Part of how you deal with students and their cellphones is to get really clear about what you will and will not allow. Sometimes, you are working in a school and they've already told you what you will or will not allow but school policy might be, "See it, and take it. No cellphones. No way for no reason at all." In that case, that is on you to now teach and re-enforce and practice that procedure with the students. So, I might come to my students and say, "In this class, in this school, the policy for cellphones is see it, take it. It doesn't matter if you are using it, it doesn't matter if you are talking on it, it doesn't matter even if it's turned on or not. If I see it, I have to take it. That is the policy." Let's practice what that is going to look like and then have a student modeled out with you. Have them put their cellphone on the edge of the desk but not be using it and then walk by and say, "Please give me the cellphone" and have coached the student, in advanced, to argue with you. So that they can see what that is going to lead to if they do argue.
"No! I forgot! Oh, I'll put it in my pocket! Oh, why are you making such a big deal about this, all right?"
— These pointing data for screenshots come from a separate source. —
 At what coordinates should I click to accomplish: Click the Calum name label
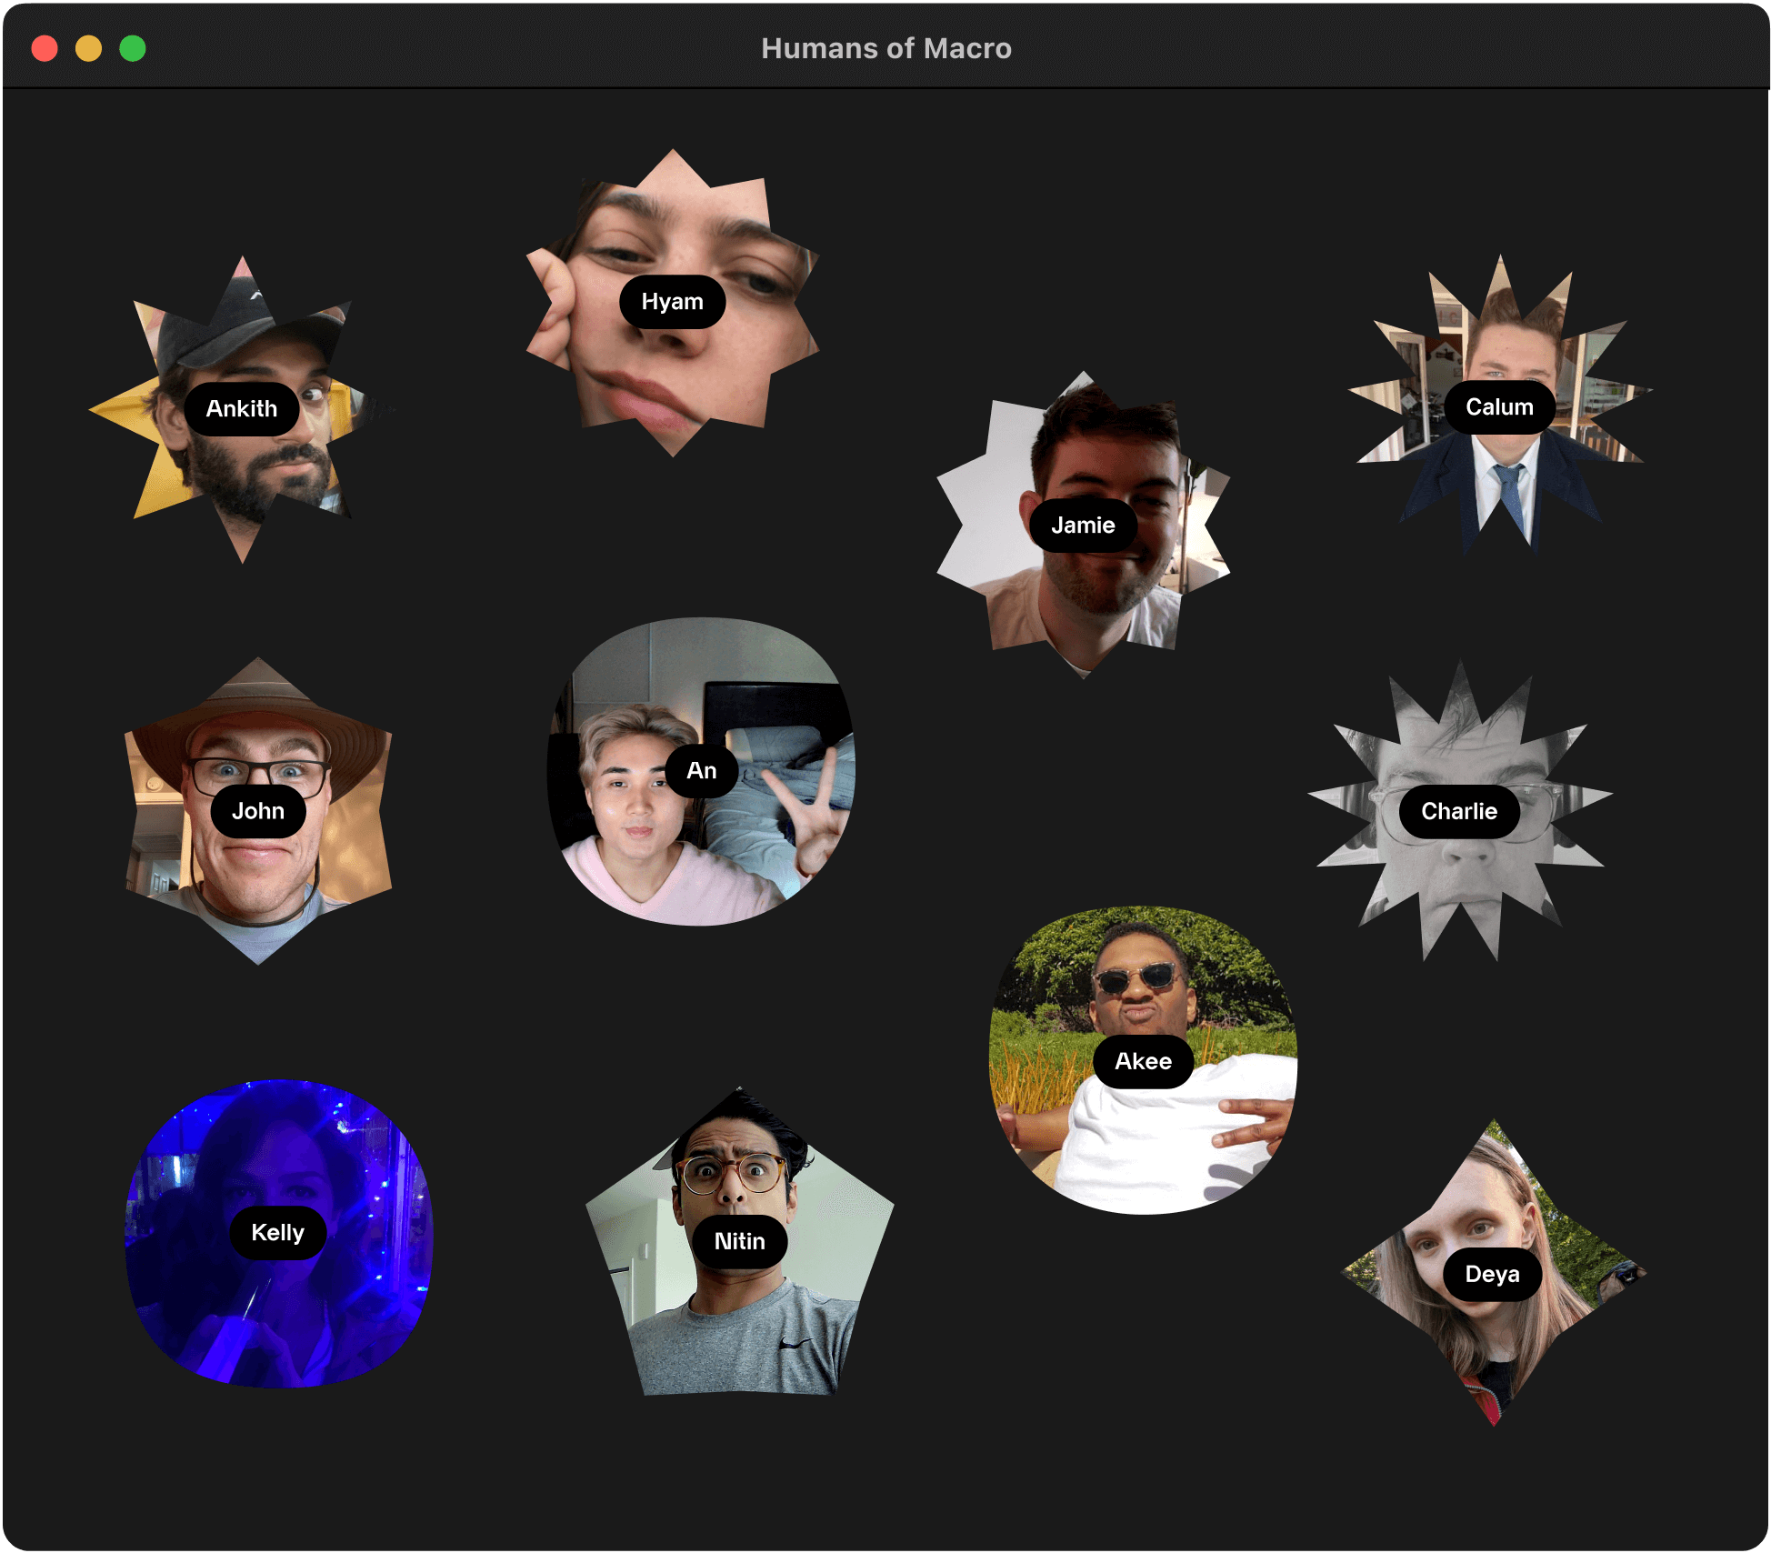(1498, 407)
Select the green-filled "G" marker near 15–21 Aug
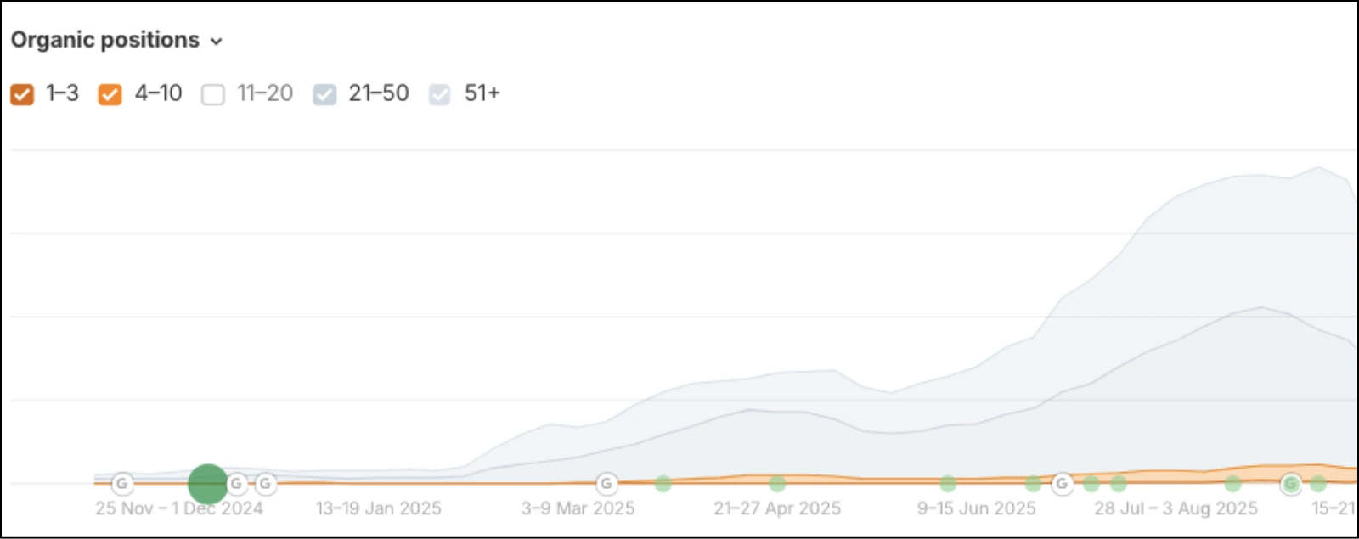Image resolution: width=1359 pixels, height=539 pixels. point(1291,483)
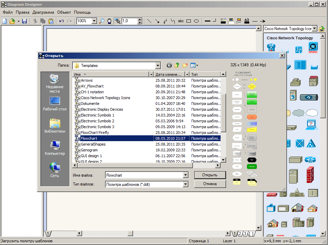Open the Тип файлов dropdown list
This screenshot has width=328, height=245.
pos(185,184)
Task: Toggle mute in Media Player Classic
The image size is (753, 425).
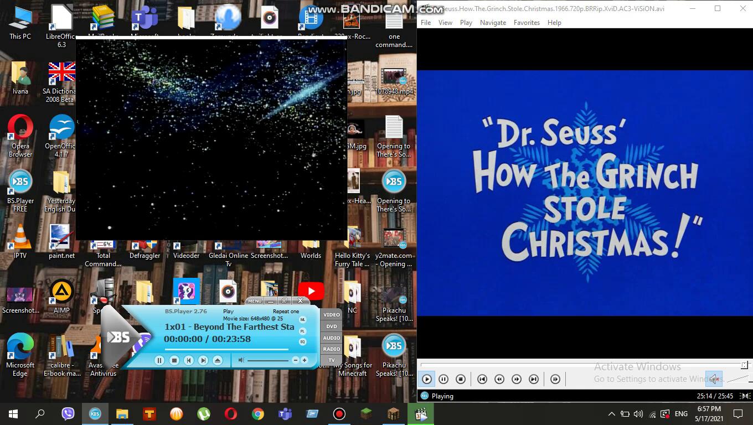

"Please give me the cellphone or step outside and we can talk about a little bit longer."
"No, no, no."
"Okay, step outside."
So you are going to role-play that kind of thing with the students and you can ham it up a little bit and make it a little bit silly so that they see, "Oh, every time she asks for cellphone, if I give it to her, she puts it on her desk and she gives it back to me at the end of the period or the end of the lesson. If I don't give it to her, I end up outside with a phone call home and potentially, a referral to the office for defiance." So that they can see those two things happening in an accountability free environment, right. It's just a role-play, we're just hamming around a little bit about what's going to happen when that really does happen in class, gives them that impression in their heads so when it really happens in real time and I ask a student for their cellphone, they go, "Oh, I forgot" And then you say, "You remember how we role-played this at the beginning of the year.
You have two choices here, you give it to me, I'll lock it in my desk, I give it back to you and nothing else happens and all is well or, you argue with me and you end up outside, having a private conversation with a phone call and potentially, a referral to the office if it goes that way. Think about what you want to do here." With all things, not just cellphones. It's really about making it a 100% clear what your expectation is, role-playing, modeling and/or practicing what that expectation is and then, re-enforcing it in real time from a place of compassion but strength at the same time.
I don't have to be angry, I don't have to be mean. This doesn't have to turn into a big fight or confrontation between me and the student with the cellphone. I can just calmly offer the student choices. "You have a choice, give me the cellphone and this will happen or refuse to give me the cellphone and this will happen. You decide what you'd like to do." And then, consistently follow through based on the choice that the student makes. That's one way to deal with cellphones in the classroom.